** Opening Provided data block **

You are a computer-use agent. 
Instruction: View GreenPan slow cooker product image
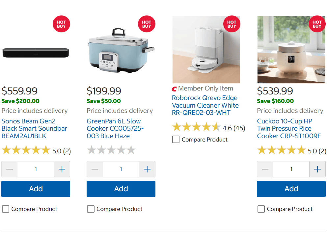(121, 50)
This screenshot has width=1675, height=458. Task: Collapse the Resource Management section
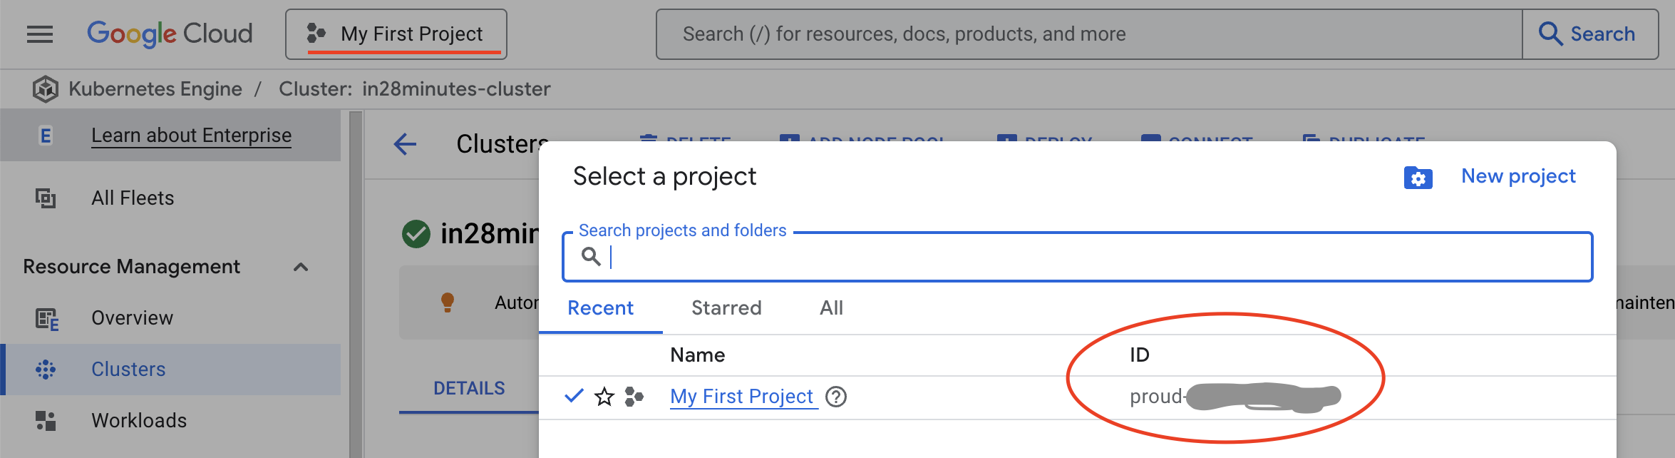coord(301,267)
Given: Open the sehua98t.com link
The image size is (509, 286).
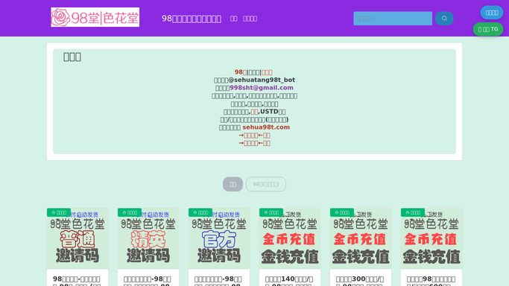Looking at the screenshot, I should pos(266,127).
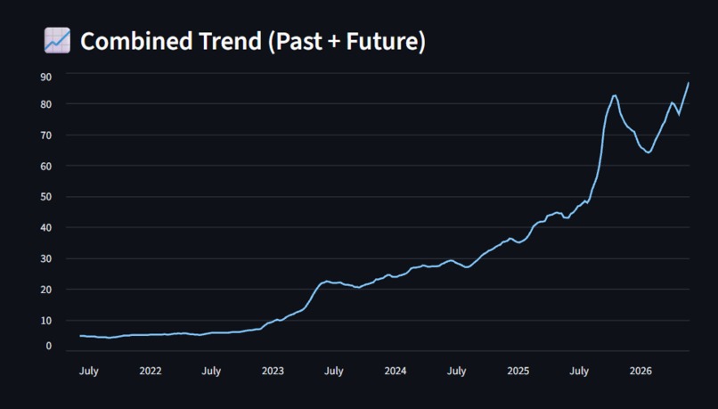Click the 2025 x-axis label
The image size is (718, 409).
[x=518, y=371]
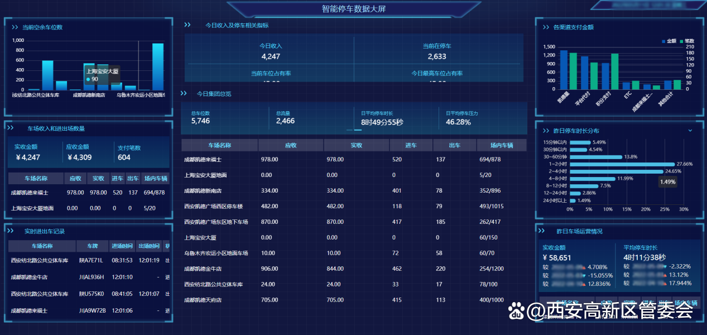Screen dimensions: 707x335
Task: Sort center table by 应收 column header
Action: pyautogui.click(x=290, y=145)
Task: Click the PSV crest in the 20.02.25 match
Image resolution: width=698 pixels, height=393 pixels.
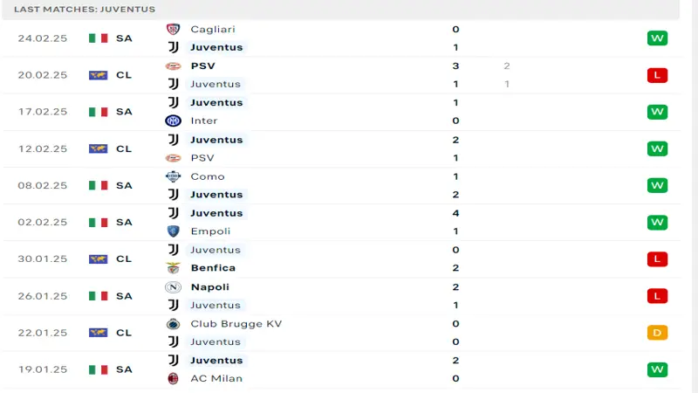Action: 173,66
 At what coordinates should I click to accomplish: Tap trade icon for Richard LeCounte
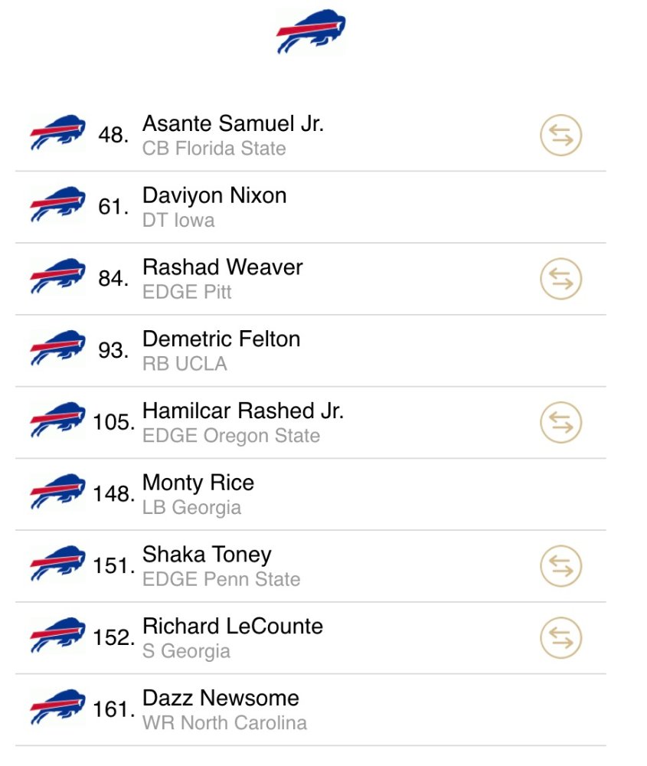560,638
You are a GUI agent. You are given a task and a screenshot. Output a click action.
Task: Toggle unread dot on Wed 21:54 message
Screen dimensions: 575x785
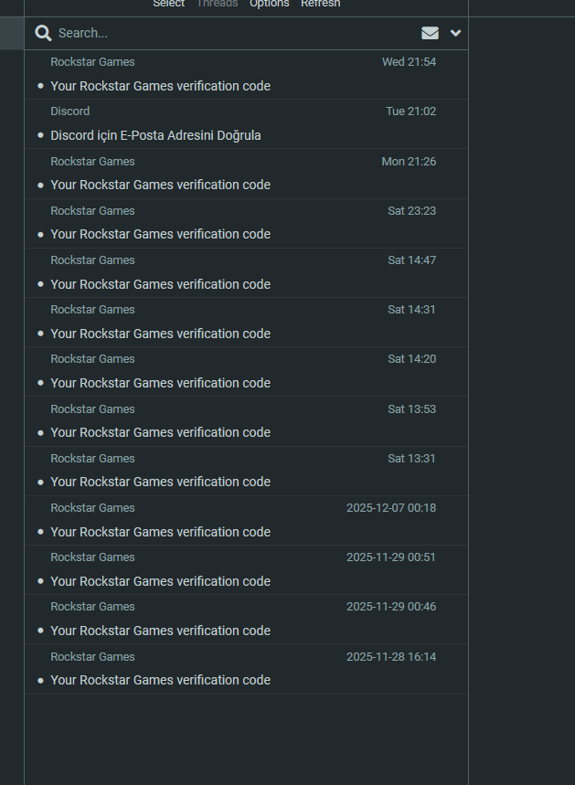point(40,86)
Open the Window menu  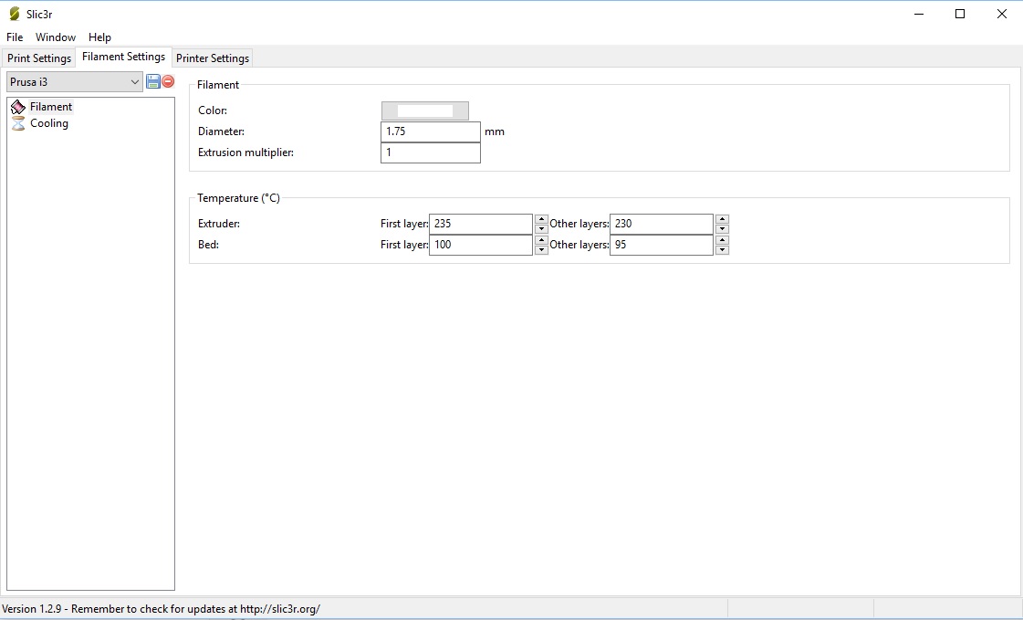(x=56, y=37)
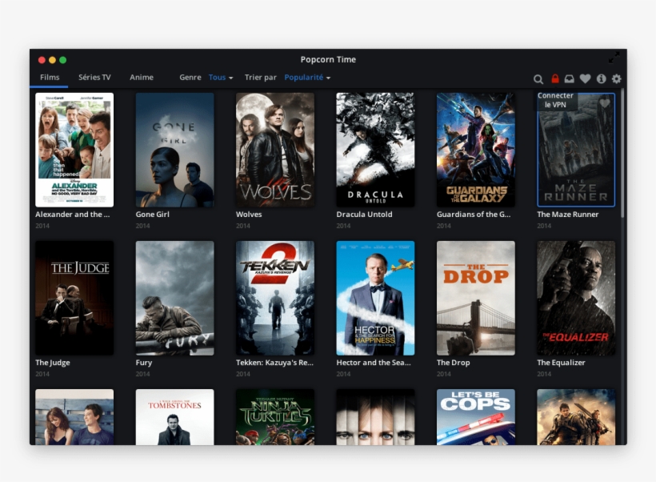
Task: Open Gone Girl by clicking its title
Action: pos(153,214)
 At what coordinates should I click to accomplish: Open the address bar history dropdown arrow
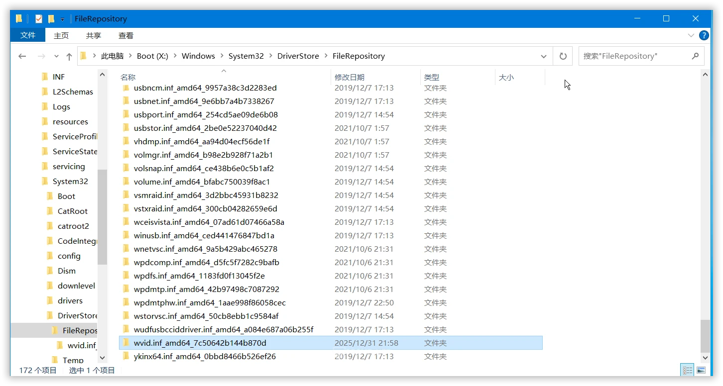(543, 56)
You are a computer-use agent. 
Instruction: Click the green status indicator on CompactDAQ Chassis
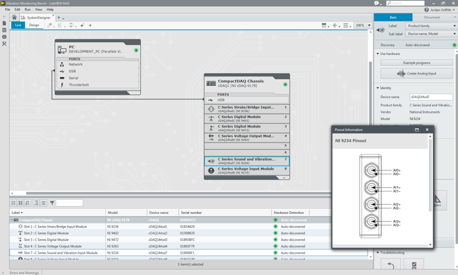click(285, 85)
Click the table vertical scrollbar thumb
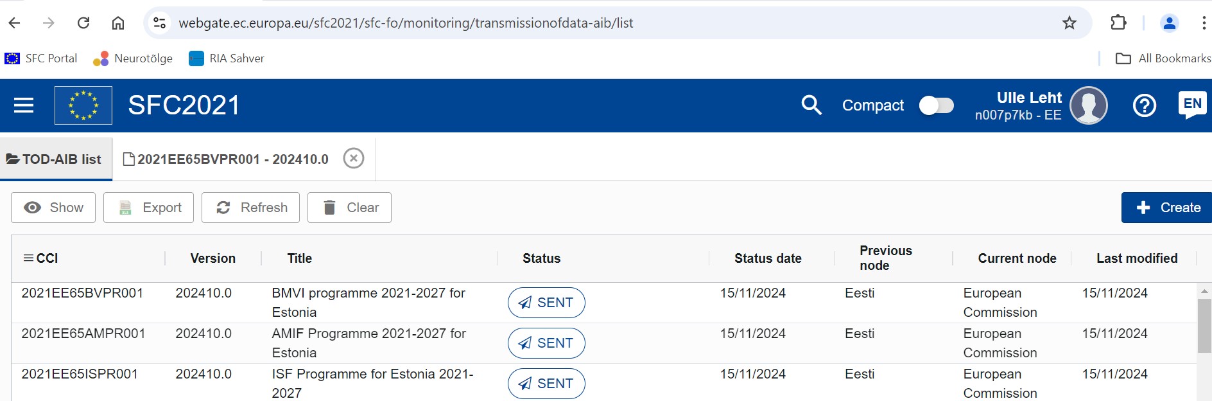1212x401 pixels. click(x=1204, y=326)
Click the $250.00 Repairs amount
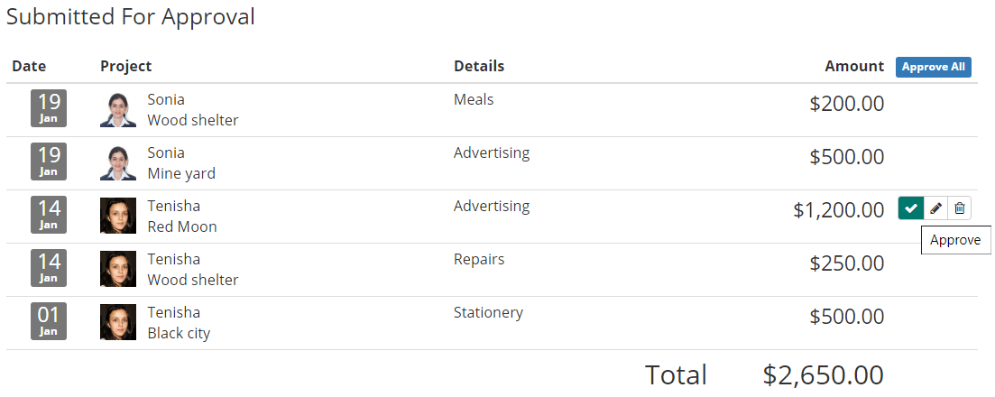Image resolution: width=995 pixels, height=397 pixels. point(846,263)
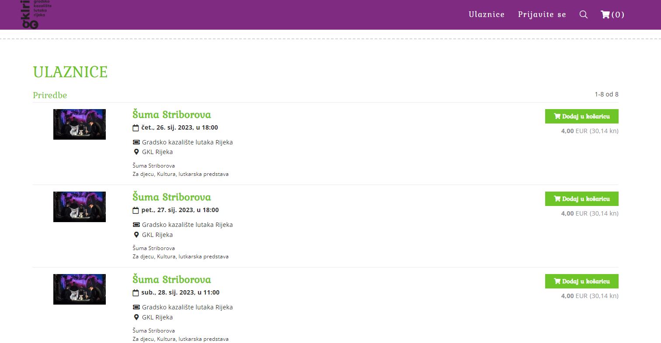Open second Šuma Striborova title link
The width and height of the screenshot is (661, 343).
[x=171, y=197]
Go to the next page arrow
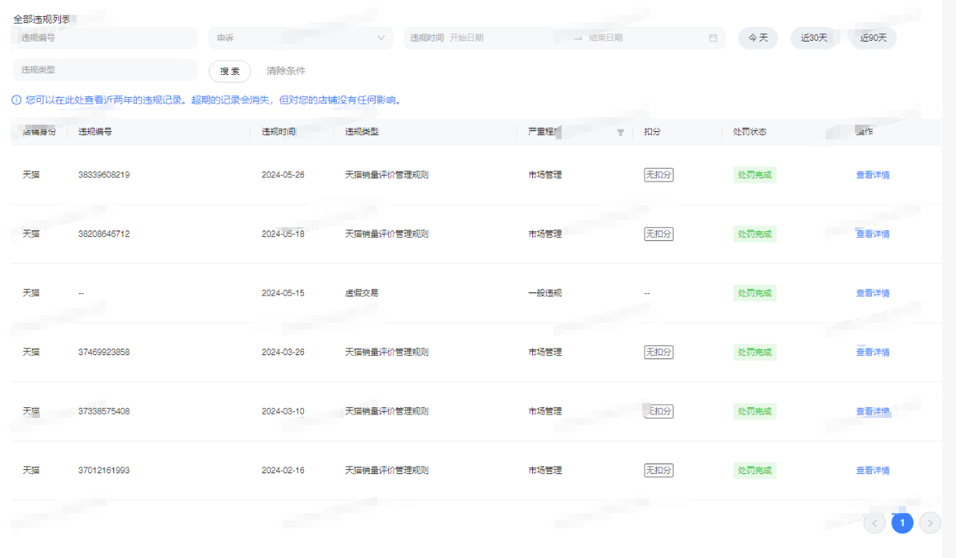 [930, 523]
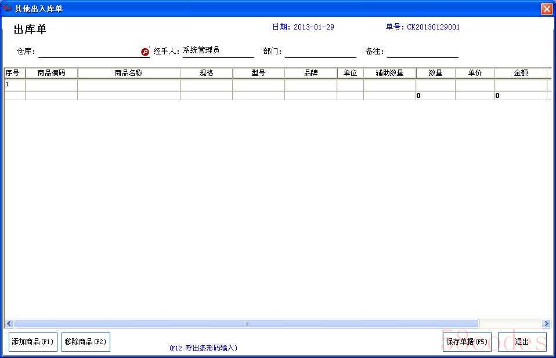Click the horizontal scrollbar right arrow
The height and width of the screenshot is (358, 556).
coord(546,323)
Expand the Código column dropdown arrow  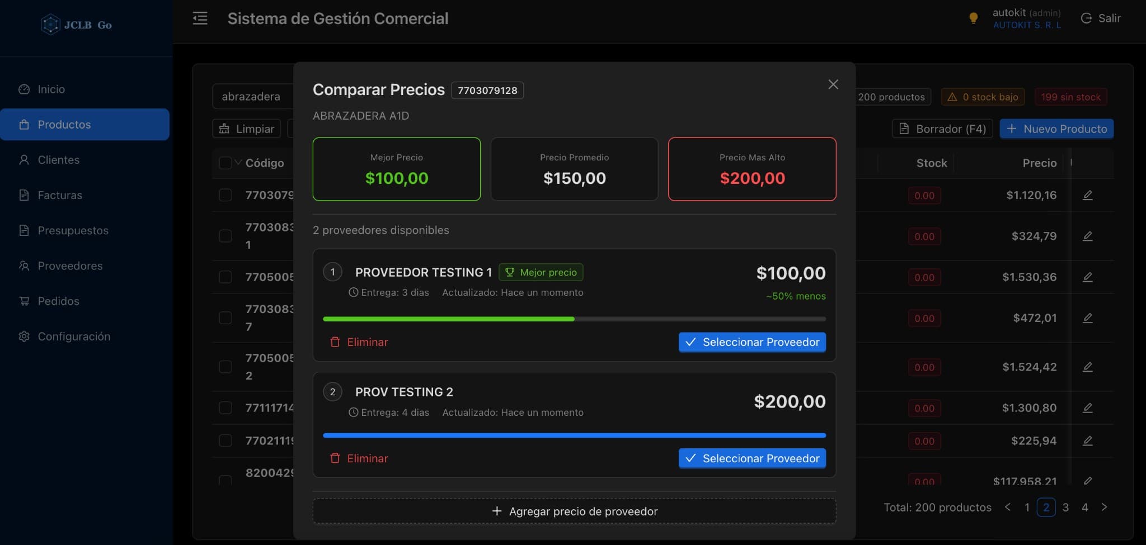point(238,163)
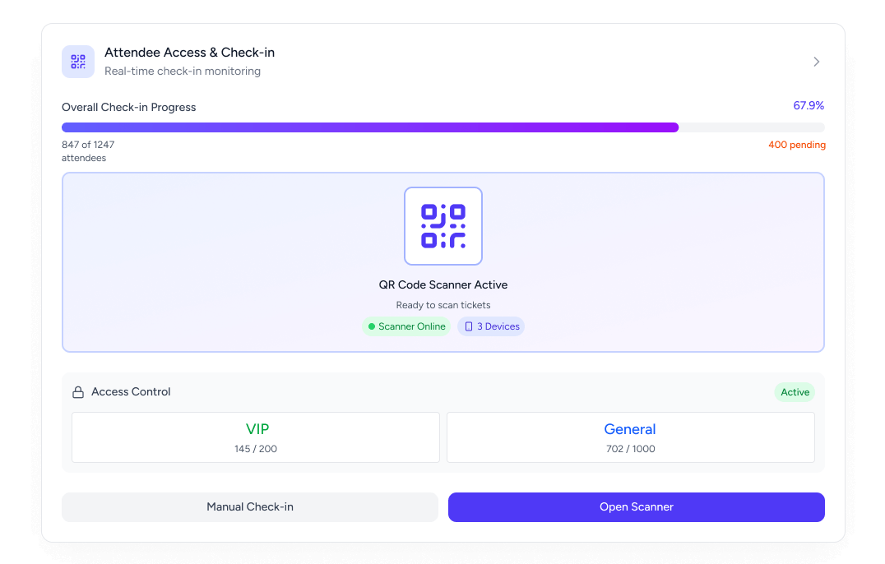Enable the QR Code Scanner Active state
Viewport: 885px width, 564px height.
pyautogui.click(x=443, y=284)
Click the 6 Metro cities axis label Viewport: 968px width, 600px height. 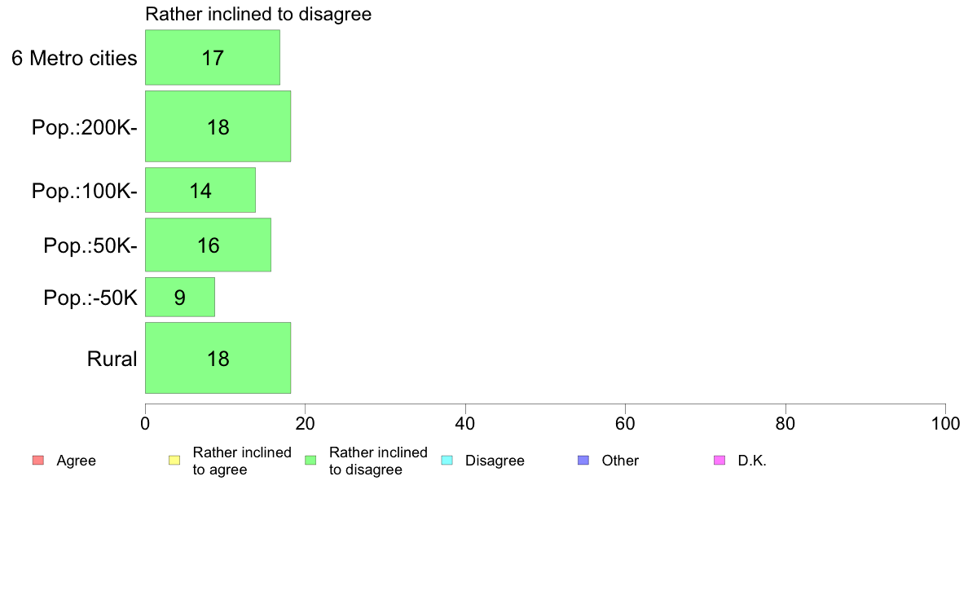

** Closing Provided data block **

### Work instructions
Taking the entries above, copy word for word the lines from the one with "Image resolution: width=698" up to and including the one with "Task: Toggle unread dot on Wed 21:54 message", without any picture.

### Reply
Image resolution: width=698 pixels, height=393 pixels.
Action: 173,66
 At what coordinates should I click to accomplish: Tap trade icon for Richard LeCounte
560,638
You are a GUI agent. You are given a task and a screenshot. Output a click action.
Task: Toggle unread dot on Wed 21:54 message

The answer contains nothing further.